Recorded data:
******************************
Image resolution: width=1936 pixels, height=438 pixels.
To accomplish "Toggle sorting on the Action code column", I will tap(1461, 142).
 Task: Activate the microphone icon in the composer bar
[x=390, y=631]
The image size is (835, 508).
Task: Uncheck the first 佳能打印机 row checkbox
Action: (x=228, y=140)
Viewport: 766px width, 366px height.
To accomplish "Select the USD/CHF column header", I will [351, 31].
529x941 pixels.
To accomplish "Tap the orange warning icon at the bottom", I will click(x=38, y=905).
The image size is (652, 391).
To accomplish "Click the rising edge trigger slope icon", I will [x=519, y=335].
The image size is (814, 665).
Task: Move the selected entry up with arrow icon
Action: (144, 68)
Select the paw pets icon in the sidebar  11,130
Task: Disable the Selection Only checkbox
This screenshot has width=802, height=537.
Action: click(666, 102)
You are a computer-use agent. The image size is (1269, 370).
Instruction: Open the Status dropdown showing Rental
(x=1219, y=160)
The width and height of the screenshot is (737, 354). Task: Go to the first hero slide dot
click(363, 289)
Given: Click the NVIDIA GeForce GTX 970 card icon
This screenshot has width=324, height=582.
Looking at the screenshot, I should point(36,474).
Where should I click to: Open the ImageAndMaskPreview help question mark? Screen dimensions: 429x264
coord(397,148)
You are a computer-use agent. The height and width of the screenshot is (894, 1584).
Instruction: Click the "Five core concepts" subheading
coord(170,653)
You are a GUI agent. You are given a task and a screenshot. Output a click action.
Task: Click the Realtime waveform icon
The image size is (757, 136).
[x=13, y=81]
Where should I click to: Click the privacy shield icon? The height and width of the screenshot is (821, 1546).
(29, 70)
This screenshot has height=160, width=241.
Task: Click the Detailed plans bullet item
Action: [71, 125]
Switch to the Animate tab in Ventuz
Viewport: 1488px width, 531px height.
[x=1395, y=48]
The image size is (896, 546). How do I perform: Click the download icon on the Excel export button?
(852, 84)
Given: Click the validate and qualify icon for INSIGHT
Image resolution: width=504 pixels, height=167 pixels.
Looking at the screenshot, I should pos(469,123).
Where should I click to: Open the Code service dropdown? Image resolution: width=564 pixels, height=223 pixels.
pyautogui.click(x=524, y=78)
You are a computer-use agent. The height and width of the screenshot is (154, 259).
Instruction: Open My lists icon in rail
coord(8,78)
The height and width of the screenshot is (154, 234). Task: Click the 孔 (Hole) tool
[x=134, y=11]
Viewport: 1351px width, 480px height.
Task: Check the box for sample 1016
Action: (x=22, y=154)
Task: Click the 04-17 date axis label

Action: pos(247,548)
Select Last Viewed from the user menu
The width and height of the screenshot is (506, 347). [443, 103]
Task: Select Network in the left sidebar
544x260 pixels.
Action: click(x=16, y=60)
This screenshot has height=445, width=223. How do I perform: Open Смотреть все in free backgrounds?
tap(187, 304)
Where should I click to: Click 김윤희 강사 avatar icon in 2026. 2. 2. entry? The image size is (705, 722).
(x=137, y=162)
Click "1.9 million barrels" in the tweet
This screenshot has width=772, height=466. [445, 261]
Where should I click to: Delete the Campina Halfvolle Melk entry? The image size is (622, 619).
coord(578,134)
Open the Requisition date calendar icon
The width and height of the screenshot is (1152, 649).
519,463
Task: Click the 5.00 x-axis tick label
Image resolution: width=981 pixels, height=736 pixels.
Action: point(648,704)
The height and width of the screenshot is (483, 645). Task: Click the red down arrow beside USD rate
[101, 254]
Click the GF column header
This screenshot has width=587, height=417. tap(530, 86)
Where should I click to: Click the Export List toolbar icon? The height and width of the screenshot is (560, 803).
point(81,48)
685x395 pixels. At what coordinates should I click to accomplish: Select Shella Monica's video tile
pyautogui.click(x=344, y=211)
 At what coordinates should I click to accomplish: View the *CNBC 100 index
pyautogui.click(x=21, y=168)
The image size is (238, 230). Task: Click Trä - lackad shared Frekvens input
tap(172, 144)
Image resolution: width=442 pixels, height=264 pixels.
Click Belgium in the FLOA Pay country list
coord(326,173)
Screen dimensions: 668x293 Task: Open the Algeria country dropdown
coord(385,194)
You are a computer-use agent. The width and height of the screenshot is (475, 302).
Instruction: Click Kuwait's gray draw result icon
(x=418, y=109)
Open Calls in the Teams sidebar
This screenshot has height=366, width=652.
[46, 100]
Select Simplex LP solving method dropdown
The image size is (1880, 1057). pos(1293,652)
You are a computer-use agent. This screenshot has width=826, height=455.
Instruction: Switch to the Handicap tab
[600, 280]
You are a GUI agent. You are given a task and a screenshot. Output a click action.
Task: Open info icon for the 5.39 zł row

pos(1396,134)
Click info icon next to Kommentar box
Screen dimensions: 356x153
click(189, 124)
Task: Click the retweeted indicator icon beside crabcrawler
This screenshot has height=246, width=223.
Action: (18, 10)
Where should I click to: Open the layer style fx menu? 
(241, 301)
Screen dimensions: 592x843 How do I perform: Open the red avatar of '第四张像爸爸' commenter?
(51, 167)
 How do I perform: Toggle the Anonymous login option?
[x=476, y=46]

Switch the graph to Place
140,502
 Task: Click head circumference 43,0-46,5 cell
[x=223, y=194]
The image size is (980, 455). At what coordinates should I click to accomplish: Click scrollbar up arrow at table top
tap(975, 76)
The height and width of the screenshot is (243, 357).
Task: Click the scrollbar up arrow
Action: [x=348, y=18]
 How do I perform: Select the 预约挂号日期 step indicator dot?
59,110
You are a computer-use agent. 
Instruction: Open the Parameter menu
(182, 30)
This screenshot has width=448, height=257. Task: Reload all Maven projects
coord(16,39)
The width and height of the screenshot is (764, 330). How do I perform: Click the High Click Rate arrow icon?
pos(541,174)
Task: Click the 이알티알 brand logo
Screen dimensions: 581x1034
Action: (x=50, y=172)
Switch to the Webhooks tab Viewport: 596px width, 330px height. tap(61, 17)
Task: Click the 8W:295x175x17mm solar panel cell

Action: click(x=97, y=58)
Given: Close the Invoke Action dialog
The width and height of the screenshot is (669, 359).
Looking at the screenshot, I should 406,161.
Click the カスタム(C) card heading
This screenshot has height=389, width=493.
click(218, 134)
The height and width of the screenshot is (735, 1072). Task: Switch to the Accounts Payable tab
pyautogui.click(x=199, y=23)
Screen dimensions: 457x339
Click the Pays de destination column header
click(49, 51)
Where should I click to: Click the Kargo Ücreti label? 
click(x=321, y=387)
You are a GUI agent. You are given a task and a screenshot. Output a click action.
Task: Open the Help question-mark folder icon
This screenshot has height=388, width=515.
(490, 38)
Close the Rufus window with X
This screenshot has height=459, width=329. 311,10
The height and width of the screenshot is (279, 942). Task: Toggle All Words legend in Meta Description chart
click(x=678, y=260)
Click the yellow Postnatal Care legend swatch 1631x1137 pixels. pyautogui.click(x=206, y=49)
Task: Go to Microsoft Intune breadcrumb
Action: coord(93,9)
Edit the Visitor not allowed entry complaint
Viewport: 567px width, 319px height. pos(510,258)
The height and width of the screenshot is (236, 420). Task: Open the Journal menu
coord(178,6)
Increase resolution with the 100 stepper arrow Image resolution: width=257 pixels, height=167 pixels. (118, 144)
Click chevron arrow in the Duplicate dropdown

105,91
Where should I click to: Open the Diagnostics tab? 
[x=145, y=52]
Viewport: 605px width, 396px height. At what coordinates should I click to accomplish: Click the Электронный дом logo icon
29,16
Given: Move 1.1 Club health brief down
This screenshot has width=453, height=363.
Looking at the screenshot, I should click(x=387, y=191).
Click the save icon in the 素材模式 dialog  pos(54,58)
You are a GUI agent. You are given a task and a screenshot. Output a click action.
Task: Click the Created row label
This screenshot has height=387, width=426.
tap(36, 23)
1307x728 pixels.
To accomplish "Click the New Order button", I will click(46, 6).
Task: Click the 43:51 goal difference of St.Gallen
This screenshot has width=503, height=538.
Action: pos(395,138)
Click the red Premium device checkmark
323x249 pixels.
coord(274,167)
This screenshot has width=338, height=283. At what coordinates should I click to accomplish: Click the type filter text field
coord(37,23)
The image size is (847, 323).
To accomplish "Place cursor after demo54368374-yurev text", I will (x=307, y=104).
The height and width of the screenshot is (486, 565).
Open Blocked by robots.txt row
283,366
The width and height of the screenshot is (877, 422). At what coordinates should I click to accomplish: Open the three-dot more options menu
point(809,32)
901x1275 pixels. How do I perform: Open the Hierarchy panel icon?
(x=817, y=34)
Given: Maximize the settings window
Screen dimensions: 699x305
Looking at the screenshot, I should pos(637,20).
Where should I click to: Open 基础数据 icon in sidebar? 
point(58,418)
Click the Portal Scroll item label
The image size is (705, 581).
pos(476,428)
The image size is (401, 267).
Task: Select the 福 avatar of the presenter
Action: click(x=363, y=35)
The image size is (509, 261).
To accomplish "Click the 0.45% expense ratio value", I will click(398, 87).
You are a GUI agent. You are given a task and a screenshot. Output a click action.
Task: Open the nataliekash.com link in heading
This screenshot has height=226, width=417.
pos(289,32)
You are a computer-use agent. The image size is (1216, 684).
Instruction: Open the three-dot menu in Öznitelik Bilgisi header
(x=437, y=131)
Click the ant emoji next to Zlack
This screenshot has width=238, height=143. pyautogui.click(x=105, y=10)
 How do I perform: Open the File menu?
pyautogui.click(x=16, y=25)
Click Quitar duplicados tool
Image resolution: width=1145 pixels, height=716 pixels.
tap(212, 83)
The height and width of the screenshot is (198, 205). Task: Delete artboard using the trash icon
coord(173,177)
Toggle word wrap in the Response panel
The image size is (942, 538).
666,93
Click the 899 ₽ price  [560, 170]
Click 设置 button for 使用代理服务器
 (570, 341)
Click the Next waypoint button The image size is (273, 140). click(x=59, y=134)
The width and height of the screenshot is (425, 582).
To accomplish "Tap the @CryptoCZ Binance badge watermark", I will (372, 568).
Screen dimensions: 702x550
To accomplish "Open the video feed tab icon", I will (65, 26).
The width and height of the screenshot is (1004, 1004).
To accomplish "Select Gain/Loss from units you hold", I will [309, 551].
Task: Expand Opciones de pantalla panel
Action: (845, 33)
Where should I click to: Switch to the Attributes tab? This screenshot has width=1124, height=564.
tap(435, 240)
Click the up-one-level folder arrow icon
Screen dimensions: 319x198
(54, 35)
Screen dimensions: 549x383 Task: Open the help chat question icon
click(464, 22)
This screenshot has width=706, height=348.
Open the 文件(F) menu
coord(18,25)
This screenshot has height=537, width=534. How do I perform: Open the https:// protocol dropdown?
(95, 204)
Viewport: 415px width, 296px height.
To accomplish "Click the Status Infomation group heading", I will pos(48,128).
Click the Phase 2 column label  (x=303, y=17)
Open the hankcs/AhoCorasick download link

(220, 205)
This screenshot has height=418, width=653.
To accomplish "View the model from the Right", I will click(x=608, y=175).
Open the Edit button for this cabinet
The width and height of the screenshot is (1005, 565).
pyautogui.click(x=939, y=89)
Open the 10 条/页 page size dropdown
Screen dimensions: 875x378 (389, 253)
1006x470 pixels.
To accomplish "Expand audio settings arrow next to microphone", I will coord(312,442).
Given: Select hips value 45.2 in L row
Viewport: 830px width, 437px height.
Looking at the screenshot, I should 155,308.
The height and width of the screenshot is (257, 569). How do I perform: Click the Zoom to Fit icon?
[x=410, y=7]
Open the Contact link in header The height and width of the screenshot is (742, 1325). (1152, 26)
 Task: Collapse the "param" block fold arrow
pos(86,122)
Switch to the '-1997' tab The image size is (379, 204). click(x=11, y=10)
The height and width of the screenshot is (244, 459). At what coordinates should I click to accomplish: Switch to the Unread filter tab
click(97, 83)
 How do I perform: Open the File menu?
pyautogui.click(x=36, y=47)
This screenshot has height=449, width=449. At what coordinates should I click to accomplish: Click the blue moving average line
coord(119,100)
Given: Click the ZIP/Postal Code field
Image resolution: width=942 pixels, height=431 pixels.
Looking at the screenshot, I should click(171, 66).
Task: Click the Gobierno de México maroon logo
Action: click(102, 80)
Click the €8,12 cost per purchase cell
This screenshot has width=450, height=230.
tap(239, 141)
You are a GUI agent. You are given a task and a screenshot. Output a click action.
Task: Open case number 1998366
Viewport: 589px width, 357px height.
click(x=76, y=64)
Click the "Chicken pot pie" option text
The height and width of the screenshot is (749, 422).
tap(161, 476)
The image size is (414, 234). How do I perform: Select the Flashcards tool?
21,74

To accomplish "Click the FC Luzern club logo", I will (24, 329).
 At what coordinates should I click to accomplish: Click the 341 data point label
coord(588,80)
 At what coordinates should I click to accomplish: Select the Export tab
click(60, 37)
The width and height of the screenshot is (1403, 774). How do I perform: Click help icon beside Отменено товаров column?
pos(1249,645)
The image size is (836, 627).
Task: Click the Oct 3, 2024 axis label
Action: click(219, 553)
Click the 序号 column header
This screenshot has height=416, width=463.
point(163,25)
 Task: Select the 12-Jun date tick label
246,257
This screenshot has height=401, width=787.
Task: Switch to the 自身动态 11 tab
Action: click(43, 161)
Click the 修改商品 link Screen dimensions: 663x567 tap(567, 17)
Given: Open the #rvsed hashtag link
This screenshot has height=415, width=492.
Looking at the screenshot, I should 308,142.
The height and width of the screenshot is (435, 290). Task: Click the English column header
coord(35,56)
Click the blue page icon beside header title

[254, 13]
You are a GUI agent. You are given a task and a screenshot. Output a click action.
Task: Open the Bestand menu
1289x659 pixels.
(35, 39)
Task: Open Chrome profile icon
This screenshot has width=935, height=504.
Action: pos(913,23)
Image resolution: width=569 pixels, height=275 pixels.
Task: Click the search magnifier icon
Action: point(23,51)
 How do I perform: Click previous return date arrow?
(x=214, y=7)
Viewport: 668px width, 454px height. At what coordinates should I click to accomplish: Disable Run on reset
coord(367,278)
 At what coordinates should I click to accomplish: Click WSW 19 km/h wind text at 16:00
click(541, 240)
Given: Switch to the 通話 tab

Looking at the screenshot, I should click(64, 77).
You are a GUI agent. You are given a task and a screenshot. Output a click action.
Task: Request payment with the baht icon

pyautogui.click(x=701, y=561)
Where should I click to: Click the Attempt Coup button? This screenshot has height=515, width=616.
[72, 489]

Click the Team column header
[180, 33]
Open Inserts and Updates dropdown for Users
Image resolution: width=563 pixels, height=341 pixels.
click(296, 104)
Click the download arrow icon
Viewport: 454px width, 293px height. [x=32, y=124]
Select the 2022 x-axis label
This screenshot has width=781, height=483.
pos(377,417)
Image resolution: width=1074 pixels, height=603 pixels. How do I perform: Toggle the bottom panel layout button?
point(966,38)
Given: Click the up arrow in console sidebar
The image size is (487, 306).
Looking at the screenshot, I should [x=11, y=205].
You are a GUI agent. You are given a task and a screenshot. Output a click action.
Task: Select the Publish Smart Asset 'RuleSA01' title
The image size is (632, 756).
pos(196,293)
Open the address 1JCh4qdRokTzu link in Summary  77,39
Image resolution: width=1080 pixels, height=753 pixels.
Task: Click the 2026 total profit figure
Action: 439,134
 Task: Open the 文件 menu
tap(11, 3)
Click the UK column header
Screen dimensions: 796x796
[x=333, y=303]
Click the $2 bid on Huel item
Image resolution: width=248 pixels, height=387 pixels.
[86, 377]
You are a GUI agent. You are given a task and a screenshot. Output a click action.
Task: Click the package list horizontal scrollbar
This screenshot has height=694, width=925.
******************************
WORK ITEM:
Please copy only these lines, exactly: the first line of the records through the line containing "Given: Click the NVIDIA", ends included.

THE ANSWER:
Image resolution: width=1936 pixels, height=438 pixels.
To accomplish "Toggle sorting on the Action code column", I will tap(1461, 142).
 Task: Activate the microphone icon in the composer bar
[x=390, y=631]
The image size is (835, 508).
Task: Uncheck the first 佳能打印机 row checkbox
Action: (x=228, y=140)
Viewport: 766px width, 366px height.
To accomplish "Select the USD/CHF column header", I will [351, 31].
529x941 pixels.
To accomplish "Tap the orange warning icon at the bottom", I will click(x=38, y=905).
The image size is (652, 391).
To accomplish "Click the rising edge trigger slope icon", I will [x=519, y=335].
The image size is (814, 665).
Task: Move the selected entry up with arrow icon
Action: (144, 68)
Select the paw pets icon in the sidebar  11,130
Task: Disable the Selection Only checkbox
This screenshot has width=802, height=537.
Action: click(666, 102)
You are a computer-use agent. The image size is (1269, 370).
Instruction: Open the Status dropdown showing Rental
(x=1219, y=160)
The width and height of the screenshot is (737, 354). Task: Go to the first hero slide dot
click(363, 289)
Given: Click the NVIDIA GeForce GTX 970 card icon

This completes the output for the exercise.